The recent coup attempt in Turkey came as a complete surprise to most observers. But a decade ago, the only surprise would have been the fact that it didn’t succeed. After all, in the last 60 years Turkey has had four coups led by a military famously committed to secularism. When the Islamist Justice and Development Party, or AKP, was elected in 2002, another coup seemed all too likely.
Having survived, the AKP’s authority now appears unchallenged; President Recep Tayyip Erdogan is taking no risks as he purges the military of any potentially disloyal officers who remain. How did Erdogan and his party escape the fate of their predecessors?
— Nicholas Danforth (@NicholasDanfort) July 22, 2016
To be clear, the AKP did encounter real opposition as it consolidated control. High-ranking military officers discussed plans for ousting the party during its first two years in power. In 2007, the chief of the general staff issued a memorandum on the military’s website reminding the AKP of the military’s ongoing commitment to secularism. Subsequently, the country’s head prosecutor began proceedings to formally disband the party for anti-secular activities.

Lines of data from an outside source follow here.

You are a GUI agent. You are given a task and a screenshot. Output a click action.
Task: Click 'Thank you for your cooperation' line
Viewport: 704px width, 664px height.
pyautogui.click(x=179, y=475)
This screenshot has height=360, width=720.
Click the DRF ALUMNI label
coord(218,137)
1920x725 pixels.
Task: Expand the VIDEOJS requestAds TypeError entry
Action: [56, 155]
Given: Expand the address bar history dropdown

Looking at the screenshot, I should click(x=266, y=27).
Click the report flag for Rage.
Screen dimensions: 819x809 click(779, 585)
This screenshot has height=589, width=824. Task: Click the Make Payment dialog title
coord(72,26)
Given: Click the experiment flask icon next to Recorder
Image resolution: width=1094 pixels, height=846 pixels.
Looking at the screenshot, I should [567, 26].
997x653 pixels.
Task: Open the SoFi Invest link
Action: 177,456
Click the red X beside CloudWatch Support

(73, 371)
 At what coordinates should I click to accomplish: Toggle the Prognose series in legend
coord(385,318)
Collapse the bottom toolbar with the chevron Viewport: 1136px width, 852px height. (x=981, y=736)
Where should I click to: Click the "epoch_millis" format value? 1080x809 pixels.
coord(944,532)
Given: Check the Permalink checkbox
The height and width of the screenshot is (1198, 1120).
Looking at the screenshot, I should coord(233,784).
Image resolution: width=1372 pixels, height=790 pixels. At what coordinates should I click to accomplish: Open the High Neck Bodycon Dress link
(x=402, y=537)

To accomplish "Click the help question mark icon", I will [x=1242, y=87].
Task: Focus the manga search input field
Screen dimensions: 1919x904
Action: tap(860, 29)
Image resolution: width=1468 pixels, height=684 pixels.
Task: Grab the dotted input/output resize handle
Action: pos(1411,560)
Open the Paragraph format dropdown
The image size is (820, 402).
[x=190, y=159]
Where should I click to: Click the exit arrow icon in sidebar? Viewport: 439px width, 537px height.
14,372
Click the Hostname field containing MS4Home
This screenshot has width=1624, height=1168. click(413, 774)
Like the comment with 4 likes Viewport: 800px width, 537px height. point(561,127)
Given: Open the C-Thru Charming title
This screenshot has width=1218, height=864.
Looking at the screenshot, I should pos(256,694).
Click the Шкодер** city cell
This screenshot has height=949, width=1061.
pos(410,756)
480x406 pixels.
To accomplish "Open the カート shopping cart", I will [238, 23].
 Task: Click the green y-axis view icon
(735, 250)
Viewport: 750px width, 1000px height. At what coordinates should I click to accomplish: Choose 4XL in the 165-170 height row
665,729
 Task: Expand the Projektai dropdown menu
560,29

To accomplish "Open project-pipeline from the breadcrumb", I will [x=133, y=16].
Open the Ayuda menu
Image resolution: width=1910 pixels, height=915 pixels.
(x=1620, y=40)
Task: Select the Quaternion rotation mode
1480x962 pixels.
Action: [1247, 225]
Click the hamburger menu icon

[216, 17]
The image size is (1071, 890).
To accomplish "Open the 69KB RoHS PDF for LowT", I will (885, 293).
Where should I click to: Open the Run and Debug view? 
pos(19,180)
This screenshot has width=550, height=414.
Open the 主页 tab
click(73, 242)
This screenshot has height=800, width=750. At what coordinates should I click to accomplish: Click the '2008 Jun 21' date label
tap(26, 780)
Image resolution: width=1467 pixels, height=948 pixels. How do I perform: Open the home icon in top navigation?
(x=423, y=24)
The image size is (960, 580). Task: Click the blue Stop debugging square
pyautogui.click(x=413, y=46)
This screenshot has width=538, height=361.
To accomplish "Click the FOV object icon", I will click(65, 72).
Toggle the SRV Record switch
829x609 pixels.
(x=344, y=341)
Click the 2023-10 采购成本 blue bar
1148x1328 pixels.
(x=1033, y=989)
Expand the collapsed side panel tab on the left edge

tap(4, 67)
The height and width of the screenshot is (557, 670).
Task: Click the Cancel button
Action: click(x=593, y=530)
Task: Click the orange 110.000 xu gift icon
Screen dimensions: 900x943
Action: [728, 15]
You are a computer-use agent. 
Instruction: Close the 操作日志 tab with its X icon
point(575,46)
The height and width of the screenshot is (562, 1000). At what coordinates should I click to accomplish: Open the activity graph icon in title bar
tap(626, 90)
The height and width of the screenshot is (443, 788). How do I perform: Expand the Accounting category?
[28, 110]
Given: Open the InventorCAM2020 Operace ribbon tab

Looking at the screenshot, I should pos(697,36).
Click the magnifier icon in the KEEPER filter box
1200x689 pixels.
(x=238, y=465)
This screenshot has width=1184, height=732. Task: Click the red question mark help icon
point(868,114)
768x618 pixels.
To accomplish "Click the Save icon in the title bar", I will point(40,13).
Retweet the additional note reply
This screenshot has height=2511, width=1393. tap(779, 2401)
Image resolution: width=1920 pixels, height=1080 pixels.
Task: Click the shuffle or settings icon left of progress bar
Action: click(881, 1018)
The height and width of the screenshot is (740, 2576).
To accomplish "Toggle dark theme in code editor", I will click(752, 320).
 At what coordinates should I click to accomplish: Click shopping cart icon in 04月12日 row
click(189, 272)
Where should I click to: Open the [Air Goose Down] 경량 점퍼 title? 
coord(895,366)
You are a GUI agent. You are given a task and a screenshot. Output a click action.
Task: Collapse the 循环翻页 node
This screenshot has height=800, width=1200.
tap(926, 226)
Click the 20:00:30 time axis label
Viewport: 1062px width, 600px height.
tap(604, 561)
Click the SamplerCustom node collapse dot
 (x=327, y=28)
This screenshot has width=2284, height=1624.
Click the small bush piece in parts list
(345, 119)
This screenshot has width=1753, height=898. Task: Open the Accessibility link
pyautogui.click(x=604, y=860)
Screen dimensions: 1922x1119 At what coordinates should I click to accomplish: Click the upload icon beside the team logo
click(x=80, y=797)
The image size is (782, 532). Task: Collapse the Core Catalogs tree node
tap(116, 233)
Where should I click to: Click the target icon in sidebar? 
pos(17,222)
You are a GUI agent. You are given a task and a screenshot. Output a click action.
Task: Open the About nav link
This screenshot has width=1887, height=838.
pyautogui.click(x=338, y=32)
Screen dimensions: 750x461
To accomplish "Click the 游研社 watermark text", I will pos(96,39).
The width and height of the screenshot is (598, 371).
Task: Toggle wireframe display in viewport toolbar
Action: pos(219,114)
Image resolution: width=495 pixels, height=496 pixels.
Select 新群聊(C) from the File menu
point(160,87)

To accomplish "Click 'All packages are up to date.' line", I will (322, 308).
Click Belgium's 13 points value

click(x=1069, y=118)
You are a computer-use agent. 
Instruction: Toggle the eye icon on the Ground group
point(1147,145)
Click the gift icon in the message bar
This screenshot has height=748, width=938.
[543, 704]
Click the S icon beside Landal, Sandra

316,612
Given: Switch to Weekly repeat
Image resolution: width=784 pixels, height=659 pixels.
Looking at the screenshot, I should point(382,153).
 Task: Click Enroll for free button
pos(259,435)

The case was heard in Turkey’s supreme court, where it was defeated by a single vote.
But all these efforts only make it more curious that the military did not take decisive action to overthrow the AKP. Indeed, when the AKP put a number of military officers on trial for a fictitious coup plot called the Ergenekon conspiracy, the military brass never went further in their protests than staging a mass resignation.